Suggested steps for local churches include marriage preparation, encouraging priests to preach against domestic violence, and "challenging gender inequality, which gives permission for sexual violence".
The leaflet states that one in five women experience domestic violence and one in four women will be raped or assaulted during their lifetimes. Mirroring the Home Office's growing concern with date rape. the leaflet highlights a 165 per cent rise in reported rapes, and falling levels of conviction.
Miss Forbes quoted Home Office statistics showing that 22.7 per cent of women and 14.9 per cent of men suffer from domestic violence, though many experts agree the real figures for domestic violence against men may be higher.
One speaker at the meeting raised the question of domestic violence against men. But Miss Forbes said that while Christians must condone all violence "there hasn't been the oppression of men there has been of women," She quoted Home Office figures which claim that women who perpetrate violence act largely in selfdefence or retaliation.

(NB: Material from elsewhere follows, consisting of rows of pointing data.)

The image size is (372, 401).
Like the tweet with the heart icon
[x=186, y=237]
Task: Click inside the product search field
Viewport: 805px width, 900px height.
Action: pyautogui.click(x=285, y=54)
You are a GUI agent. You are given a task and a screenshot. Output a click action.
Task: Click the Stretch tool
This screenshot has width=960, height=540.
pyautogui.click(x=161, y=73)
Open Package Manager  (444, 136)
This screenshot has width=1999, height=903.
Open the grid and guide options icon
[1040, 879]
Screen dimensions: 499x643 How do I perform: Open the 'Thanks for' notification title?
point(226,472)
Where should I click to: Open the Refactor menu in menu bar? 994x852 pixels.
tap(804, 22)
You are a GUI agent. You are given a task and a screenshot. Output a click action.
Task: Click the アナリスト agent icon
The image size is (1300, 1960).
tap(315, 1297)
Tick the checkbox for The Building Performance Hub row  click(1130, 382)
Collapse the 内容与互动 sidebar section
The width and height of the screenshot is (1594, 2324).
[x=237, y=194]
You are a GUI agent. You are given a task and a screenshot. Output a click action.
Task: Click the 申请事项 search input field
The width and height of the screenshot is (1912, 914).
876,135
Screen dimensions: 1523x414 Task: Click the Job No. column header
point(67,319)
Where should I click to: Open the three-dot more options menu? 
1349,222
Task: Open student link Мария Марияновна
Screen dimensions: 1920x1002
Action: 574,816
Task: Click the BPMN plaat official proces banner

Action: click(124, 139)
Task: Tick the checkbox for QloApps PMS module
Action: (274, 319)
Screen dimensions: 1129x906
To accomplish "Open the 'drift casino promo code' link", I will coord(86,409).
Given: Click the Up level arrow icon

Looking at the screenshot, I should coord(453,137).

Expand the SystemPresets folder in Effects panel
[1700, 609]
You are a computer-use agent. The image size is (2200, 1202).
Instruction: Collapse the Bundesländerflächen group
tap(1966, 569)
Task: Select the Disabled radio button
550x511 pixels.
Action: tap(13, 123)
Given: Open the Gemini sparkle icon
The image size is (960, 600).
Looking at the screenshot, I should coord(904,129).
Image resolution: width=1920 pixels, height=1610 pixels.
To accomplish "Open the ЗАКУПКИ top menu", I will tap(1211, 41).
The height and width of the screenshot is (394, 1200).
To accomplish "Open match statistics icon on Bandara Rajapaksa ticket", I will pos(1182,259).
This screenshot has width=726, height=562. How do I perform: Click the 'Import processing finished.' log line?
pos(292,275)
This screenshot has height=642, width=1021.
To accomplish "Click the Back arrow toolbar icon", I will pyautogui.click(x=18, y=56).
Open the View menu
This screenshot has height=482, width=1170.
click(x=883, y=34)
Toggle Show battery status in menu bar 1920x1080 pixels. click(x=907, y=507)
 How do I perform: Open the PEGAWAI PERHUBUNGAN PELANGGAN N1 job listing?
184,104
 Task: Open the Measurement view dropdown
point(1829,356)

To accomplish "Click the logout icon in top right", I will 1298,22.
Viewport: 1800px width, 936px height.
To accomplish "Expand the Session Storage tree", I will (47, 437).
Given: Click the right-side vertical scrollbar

The leaflet. produced jointly by Catholics, Anglicans, Methodists and Nonconformists, is strongly feminist in tone.
A psalm suggested for use in churches talks of "men who do evil", and continues, "they hem me in/ pressing in from either side./ With grasping hands/ they reach out to plunder... Their soft voices/confuse and paralyse....Wily as Foxes/slippery as eels/they seek to slither out/from under justice".
The initiative was inspired by the Conference of European Churches and the Council of European Councils which declared last June: "Violence against women is a grim fact on which the Churches have been silent for too long."